The outré headline of one story immediately leapt out at me: ‘The Leper in the Bird Cage’. Only on turning to page 28 did I discover that the Bird Cage was the name of an inn. We shall pass discreetly over the ghastly image the headline had first conjured up to my gruesome boy’s imagination (alas, not much has changed) and continue instead to what is in fact a fascinating ghost story.
Metcalfe first of all informs his readers that the inn is one of the oldest buildings in Thame, Oxfordshire, and that its odd name may have been suggested by its having once been the village ‘lock-up’. Way back in the 13th century, however, it was an ecclesiastical building where lepers were cared for. It is believed one of these poor souls may have been responsible for the repeated knockings heard on the wall of an upstairs room.
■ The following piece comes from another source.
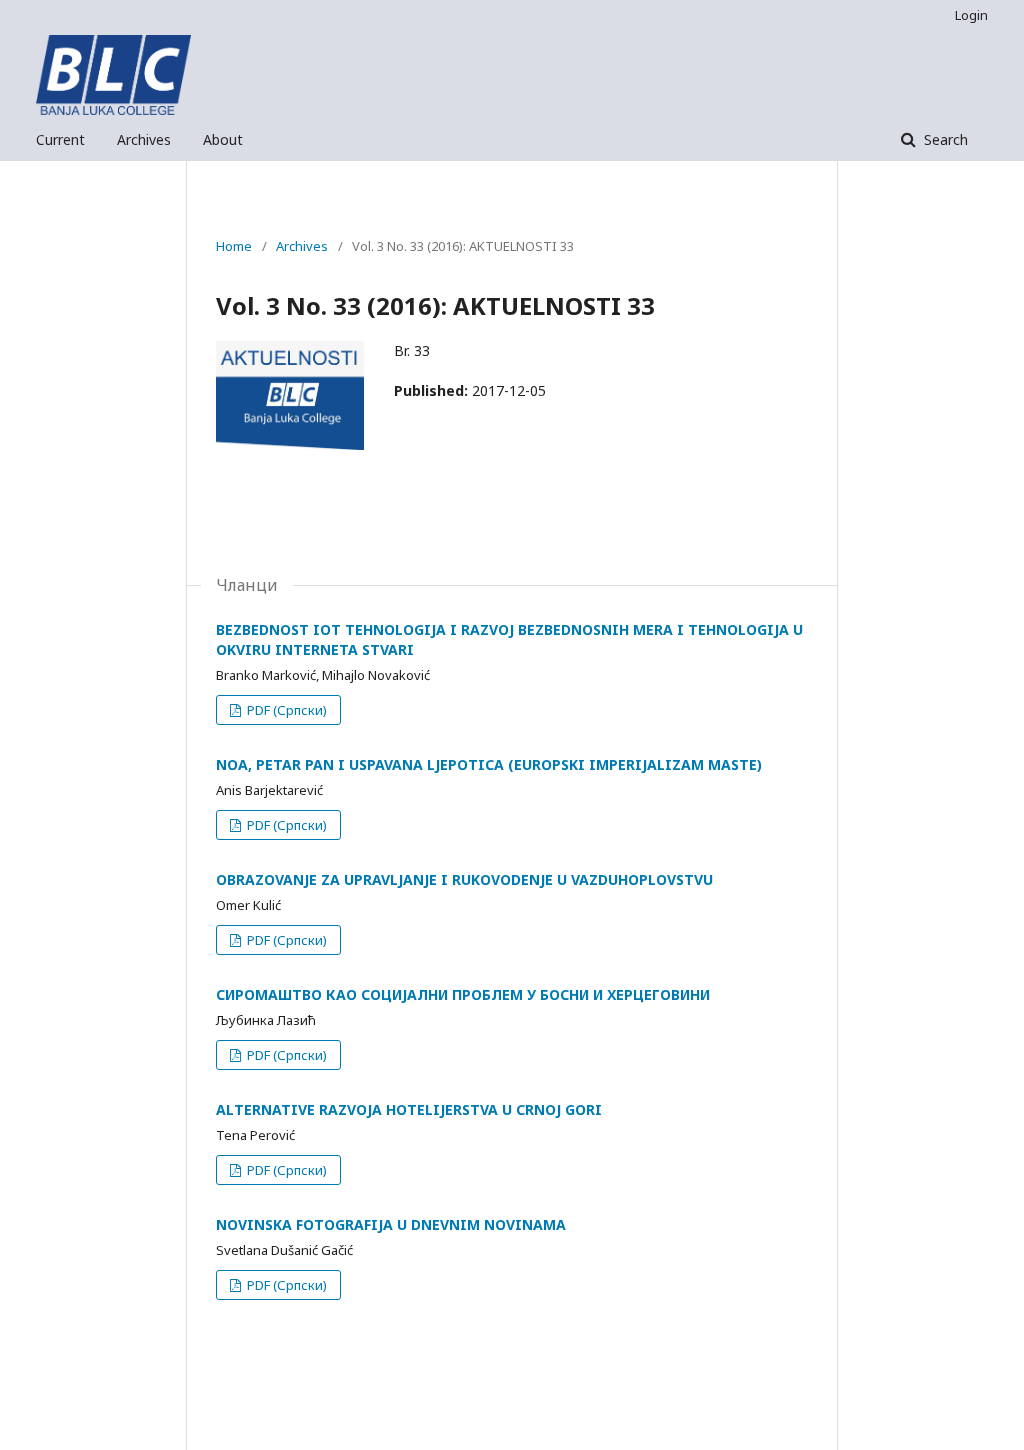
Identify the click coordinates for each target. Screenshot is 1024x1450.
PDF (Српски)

An exorcism was carried out and the leper’s spirit apparently contacted: it was very unhappy at having been disturbed and those taking part learnt that its knocking was no plea for help but merely a malevolent attempt to frighten people away so that it would be left alone. Shortly afterwards, during renovation work, the so-called ‘knocking wall’ was stripped of its facing and a cavity discovered which ‘exuded an unaccountably pungent odour’.